Ellison began making changes in his foundation’s goals back in 2018, but the current crisis prompted another change in tack after two years of work, according to Recode.

Ellison’s coronavirus credentials have also been called into question by a New York Times story published in April reporting he was among the first to raise President Donald Trump’s hopes that the antimalarial drug hydroxychloroquine could be an effective treatment.

In a mid-March phone call, Ellison raised the potential for hydroxychloroquine--which is being experimented with, sometimes as part of a pharmacological cocktail--to treat patients stricken by the new disease.

Trump touted the drug for months despite no evidence of its effectiveness and concerns it could jeopardize the health of those with heart conditions.

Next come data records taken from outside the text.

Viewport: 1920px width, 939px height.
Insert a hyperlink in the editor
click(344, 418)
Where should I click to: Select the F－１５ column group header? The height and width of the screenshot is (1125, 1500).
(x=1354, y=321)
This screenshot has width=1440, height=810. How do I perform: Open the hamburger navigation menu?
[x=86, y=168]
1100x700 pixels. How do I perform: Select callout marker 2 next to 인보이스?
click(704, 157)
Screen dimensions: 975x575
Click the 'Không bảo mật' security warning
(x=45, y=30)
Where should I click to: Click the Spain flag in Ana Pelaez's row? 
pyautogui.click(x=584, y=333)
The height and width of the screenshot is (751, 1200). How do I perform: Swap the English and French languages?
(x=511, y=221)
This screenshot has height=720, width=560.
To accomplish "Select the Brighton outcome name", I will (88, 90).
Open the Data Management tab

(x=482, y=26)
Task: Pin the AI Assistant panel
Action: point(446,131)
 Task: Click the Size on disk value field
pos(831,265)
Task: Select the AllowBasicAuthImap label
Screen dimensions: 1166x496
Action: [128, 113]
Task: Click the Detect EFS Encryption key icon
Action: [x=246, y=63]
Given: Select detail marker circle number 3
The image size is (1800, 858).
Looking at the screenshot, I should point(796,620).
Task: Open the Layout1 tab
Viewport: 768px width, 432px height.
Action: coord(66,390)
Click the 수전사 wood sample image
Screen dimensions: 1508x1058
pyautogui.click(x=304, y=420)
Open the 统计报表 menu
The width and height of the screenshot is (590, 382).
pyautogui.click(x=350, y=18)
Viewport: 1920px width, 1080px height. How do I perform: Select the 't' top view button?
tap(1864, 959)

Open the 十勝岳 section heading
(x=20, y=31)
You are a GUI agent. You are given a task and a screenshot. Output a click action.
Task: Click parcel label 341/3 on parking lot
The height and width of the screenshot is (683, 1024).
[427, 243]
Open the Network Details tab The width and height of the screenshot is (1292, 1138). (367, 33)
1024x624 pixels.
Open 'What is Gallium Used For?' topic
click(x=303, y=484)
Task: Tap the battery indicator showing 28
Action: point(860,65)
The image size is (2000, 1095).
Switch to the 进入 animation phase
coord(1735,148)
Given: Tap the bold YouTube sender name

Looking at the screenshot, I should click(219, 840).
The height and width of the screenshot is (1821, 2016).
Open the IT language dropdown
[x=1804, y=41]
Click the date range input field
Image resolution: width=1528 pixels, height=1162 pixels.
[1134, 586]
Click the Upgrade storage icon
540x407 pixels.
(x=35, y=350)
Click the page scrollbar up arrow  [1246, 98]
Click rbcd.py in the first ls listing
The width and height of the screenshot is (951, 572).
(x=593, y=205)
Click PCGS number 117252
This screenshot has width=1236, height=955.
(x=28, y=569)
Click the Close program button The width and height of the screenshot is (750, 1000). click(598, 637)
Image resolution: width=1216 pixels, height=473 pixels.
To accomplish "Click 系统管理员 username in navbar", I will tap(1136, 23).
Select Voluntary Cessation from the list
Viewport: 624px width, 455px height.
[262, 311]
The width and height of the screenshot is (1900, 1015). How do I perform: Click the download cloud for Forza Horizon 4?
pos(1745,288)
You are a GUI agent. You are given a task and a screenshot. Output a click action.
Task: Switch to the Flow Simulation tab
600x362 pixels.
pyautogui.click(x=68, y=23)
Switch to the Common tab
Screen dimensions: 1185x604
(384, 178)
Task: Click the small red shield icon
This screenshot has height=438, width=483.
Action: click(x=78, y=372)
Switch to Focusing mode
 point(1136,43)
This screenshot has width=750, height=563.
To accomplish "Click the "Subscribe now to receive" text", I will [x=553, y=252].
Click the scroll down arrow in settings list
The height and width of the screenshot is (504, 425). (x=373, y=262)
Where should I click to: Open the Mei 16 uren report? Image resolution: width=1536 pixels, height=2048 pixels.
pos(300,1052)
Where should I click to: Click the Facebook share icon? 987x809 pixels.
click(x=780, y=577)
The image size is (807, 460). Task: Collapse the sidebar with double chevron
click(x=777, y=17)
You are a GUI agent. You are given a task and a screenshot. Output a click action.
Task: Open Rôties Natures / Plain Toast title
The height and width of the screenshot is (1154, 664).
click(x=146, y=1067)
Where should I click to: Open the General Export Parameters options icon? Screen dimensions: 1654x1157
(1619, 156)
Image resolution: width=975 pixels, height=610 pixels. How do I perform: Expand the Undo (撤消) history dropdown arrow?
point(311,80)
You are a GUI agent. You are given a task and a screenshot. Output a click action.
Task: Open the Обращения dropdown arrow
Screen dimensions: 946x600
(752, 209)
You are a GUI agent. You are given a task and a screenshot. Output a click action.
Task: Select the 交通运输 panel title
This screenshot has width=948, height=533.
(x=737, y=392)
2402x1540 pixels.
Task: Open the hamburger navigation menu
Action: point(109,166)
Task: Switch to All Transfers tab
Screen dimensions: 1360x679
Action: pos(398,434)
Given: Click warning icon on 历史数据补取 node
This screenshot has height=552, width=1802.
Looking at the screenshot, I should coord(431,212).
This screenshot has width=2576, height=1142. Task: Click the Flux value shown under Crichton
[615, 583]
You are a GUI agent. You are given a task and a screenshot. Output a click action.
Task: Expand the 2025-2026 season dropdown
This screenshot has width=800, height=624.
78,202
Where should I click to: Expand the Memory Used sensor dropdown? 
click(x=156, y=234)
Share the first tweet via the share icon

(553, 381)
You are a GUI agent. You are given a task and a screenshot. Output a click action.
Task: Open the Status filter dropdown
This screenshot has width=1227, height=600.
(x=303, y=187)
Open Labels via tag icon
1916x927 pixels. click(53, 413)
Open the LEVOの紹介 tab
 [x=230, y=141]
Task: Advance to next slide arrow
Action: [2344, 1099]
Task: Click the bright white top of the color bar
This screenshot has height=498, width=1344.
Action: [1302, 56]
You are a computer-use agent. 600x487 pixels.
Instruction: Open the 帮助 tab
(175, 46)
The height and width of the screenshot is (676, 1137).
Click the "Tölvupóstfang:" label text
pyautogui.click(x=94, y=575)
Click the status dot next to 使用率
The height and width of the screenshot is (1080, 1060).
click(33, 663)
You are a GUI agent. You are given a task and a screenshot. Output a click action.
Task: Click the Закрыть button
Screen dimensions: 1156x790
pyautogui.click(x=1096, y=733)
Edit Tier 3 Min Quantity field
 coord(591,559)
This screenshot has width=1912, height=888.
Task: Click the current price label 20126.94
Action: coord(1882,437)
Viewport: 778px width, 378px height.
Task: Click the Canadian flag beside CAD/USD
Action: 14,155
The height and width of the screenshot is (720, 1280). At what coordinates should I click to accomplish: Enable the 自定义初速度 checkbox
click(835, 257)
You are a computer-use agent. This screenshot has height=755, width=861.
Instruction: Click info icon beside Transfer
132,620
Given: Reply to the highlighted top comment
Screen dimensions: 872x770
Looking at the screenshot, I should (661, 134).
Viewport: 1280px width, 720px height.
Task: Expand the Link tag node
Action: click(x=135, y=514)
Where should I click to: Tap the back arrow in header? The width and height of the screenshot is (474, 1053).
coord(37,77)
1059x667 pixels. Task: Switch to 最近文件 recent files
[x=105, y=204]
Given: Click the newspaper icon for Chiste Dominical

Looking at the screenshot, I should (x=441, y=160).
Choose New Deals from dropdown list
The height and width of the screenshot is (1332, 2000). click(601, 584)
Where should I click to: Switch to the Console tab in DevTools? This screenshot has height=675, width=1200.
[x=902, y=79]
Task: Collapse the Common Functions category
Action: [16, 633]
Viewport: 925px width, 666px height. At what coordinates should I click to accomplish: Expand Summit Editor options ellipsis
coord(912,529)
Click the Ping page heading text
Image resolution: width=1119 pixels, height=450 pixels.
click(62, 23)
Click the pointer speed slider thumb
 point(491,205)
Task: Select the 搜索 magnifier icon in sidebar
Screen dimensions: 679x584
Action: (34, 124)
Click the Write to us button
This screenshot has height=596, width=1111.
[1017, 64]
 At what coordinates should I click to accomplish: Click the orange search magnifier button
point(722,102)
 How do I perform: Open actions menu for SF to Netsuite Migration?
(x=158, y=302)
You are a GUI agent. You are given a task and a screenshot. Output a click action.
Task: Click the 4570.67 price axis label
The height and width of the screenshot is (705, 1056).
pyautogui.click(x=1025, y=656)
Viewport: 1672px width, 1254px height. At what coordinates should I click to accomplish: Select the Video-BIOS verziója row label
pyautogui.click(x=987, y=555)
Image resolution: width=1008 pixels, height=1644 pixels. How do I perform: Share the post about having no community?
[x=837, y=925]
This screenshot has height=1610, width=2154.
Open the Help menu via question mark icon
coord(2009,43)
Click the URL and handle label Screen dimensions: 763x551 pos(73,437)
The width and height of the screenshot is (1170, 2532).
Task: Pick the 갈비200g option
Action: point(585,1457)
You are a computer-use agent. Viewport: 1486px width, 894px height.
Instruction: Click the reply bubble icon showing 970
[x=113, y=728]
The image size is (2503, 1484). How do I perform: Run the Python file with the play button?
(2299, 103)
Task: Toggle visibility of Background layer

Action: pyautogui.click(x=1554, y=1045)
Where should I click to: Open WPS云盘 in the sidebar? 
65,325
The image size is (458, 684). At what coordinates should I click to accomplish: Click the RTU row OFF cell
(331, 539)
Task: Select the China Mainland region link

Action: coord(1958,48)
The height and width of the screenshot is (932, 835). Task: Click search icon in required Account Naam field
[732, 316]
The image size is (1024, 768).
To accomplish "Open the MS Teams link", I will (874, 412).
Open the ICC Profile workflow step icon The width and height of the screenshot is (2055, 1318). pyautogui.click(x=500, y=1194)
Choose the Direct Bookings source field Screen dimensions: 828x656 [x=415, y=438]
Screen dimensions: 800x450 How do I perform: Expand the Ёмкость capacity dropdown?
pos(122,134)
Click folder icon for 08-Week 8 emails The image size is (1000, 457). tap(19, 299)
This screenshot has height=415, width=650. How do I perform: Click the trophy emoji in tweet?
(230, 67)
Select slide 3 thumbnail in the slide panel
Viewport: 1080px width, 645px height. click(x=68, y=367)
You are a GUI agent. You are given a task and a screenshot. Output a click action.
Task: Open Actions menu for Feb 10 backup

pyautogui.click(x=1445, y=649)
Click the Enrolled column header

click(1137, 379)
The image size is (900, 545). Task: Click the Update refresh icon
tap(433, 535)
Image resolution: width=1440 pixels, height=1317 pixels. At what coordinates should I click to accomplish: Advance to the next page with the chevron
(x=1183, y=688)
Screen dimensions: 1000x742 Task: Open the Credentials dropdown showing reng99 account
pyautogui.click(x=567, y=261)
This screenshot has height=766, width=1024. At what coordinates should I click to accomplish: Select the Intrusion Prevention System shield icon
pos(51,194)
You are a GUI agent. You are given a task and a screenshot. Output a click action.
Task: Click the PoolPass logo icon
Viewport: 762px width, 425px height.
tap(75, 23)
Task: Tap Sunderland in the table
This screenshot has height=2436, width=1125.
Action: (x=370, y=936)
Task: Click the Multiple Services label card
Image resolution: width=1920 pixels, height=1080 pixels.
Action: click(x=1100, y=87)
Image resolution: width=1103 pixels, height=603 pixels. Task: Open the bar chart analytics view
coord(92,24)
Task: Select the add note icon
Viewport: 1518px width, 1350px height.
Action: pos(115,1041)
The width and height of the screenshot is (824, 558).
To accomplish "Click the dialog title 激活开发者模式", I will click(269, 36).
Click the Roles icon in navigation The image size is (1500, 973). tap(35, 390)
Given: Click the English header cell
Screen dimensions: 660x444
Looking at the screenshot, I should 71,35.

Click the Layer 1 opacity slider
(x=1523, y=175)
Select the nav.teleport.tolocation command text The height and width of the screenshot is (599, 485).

During one White House Coronavirus Task Force briefing in April, Trump urged patients multiple times to ask their doctors to prescribe the unproven therapy--even asking, “what do you have to lose?”

A study recently published in Clinical Microbiology and Infection, the official journal of the European Society of Clinical Microbiology and Infectious Diseases (ESCMID), showed no evidence of lower mortality rates in COVID-19 patients taking hydroxychloroquine, and a 27 percent surge in mortality for those who combined it with the antibiotic azithromycin.